RobBensinger @ 2022-11-16T06:20 (+34)

if you're critiquing consequentialism ethics on the basis that it led to bad consequences you're "seriously confused."

... Though it's totally valid for a consequentialist to say "consequentialism at the level of actions has worse consequences than consequentialism at the level of policies/dispositions, so I'll do the latter kind of consequentialism".

(And, similarly, it's valid for a consequentialist to observe that causal decision theory has worse consequences than LDT/FDT/UDT, and ditch causal decision theory on that basis. There are better and worse ways of doing consequentialism.)

Arepo @ 2022-11-16T10:46 (+1)

'Valid' yes, but we should also be cautious of assuming valid = good idea. Plenty of people do 'naive' consequentialism extremely well - that's arguably what the EA movement was founded on - so we shouldn't assume it or CDT are necessarily inadequate merely because people have invented more complex alternatives.

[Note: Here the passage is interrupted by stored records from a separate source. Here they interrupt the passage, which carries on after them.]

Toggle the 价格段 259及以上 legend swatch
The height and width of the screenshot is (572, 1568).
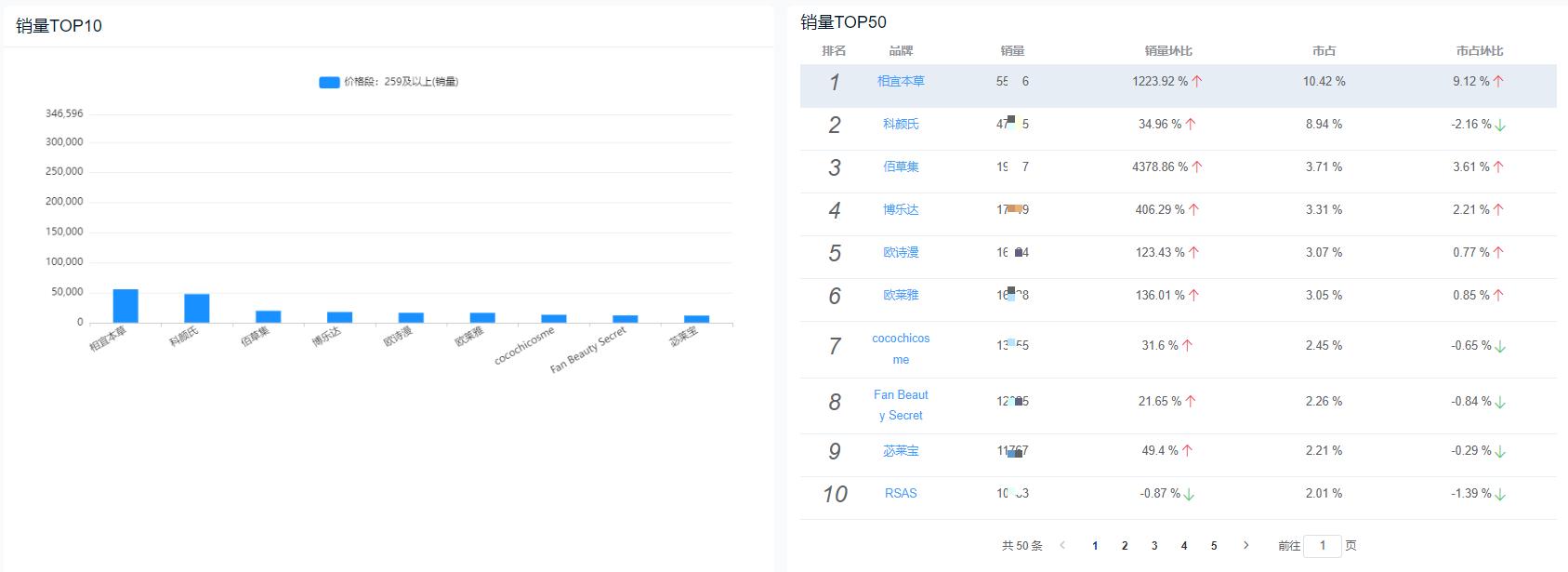329,82
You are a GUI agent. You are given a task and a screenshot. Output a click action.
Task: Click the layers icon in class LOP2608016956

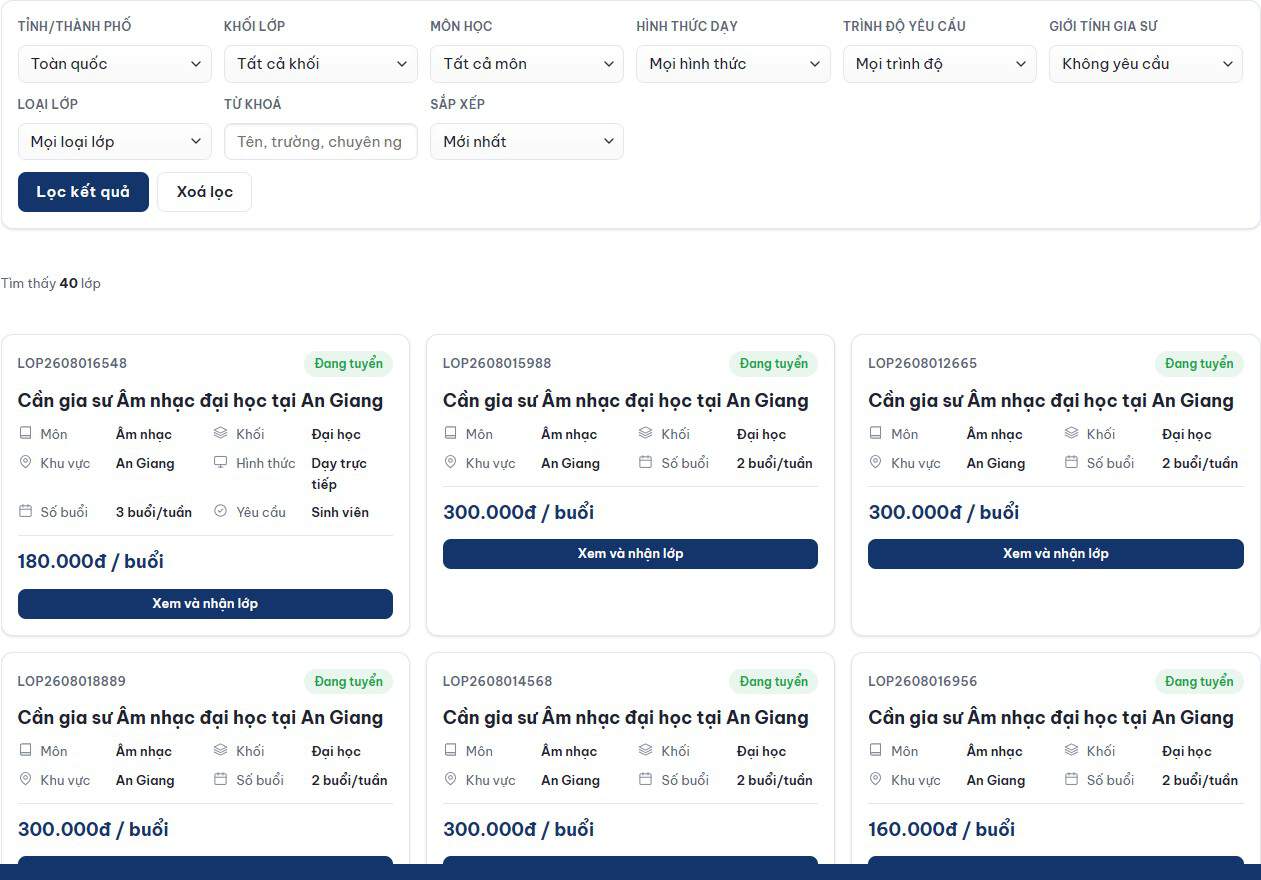tap(1072, 751)
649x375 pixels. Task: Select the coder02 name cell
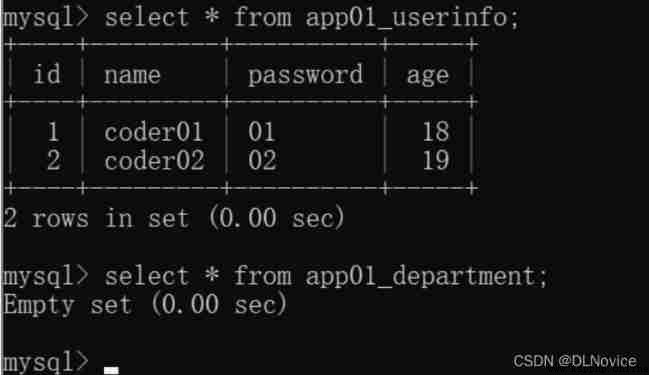[x=154, y=160]
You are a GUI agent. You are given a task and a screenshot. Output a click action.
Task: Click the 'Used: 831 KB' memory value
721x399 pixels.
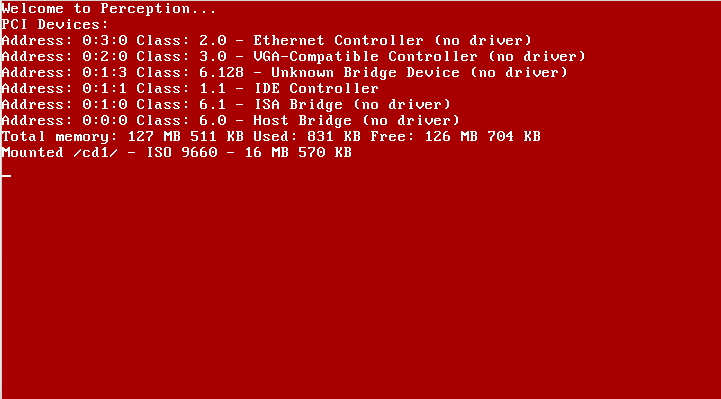pos(307,137)
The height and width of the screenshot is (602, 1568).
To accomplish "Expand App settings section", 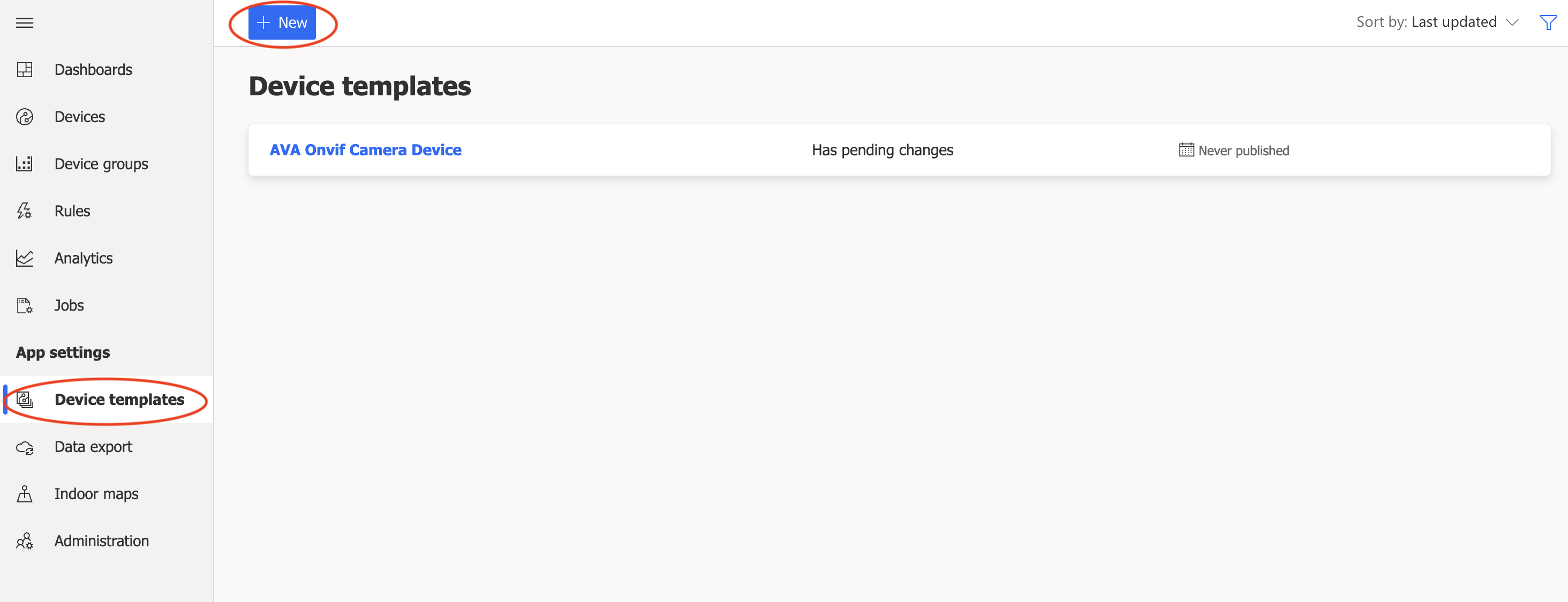I will [x=63, y=352].
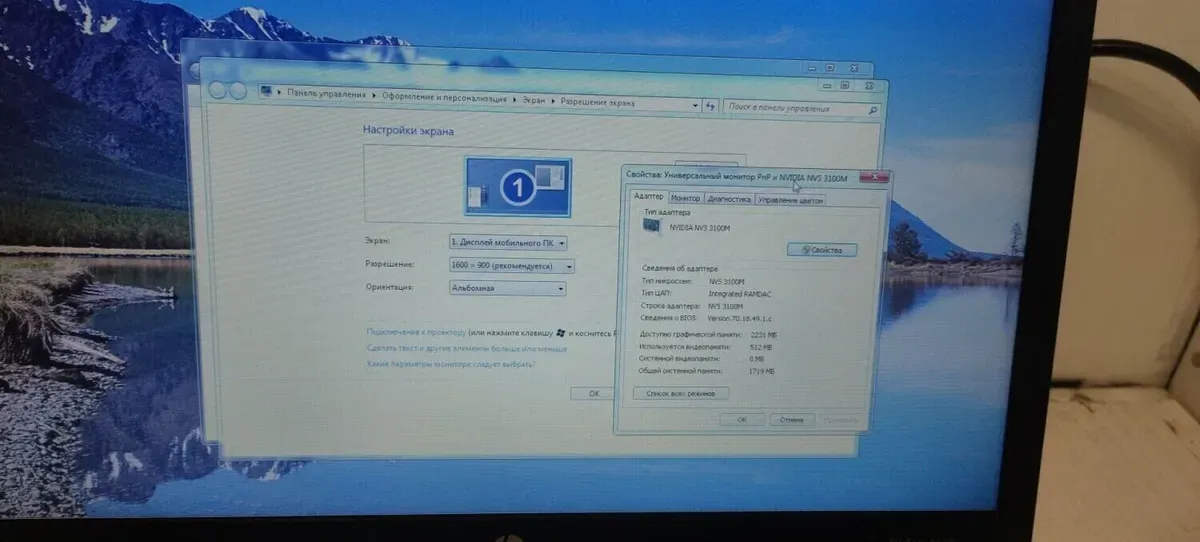Switch to the Диагностика tab
This screenshot has width=1200, height=542.
(x=728, y=199)
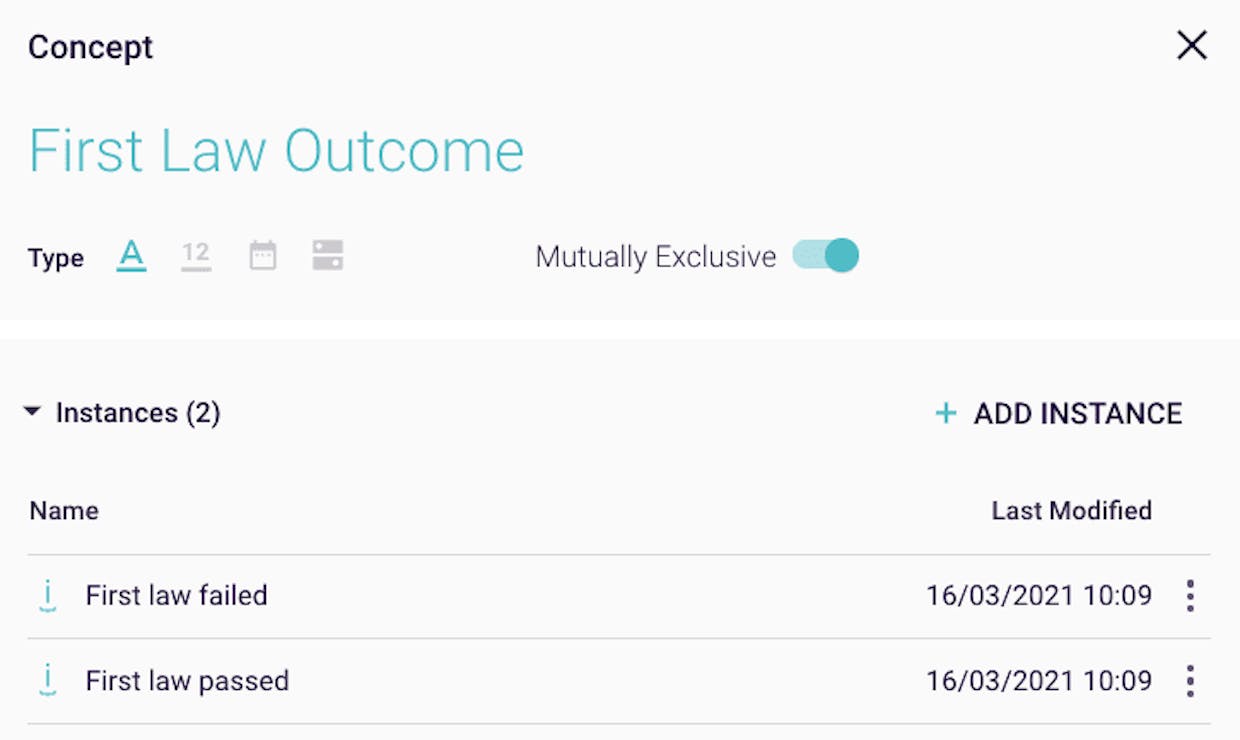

RobBensinger @ 2022-11-16T12:45 (+4)

'Valid' yes, but we should also be cautious of assuming valid = good idea.

I mean, the arguments I stated are valid and the premises are true, so the conclusions are indeed good ideas. Like, we should in-real-life do consequentialism at the policy level, not at the level of individual actions; this is not just a hypothetical.

Plenty of people do 'naive' consequentialism extremely well - that's arguably what the EA movement was founded on

Arguable indeed! I claim that this is false. (E.g., https://www.lesswrong.com/s/waF2Pomid7YHjfEDt/p/K9ZaZXDnL3SEmYZqB and Timeless Decision Theory were in the water 2-3 years before the term "effective altruism" was coined.)

so we shouldn't assume it or CDT are necessarily inadequate merely because people have invented more complex alternatives.

CDT is inadequate because it gets you less utility, not because it's simpler. And I don't know why you think FDT/UDT/LDT is more complex than CDT in the first place; I'd say CDT is more complex.

Arepo @ 2022-11-16T15:03 (+5)

Like, we should in-real-life do consequentialism at the policy level, not at the level of individual actions; this is not just a hypothetical.

What does 'not just a hypothetical' mean? You've asserted something about ethics on which I and many philosophers disagree. I therefore claim that you shouldn't treat its 'validity' as showing it's a good idea. You seem to just want to assert it is anyway.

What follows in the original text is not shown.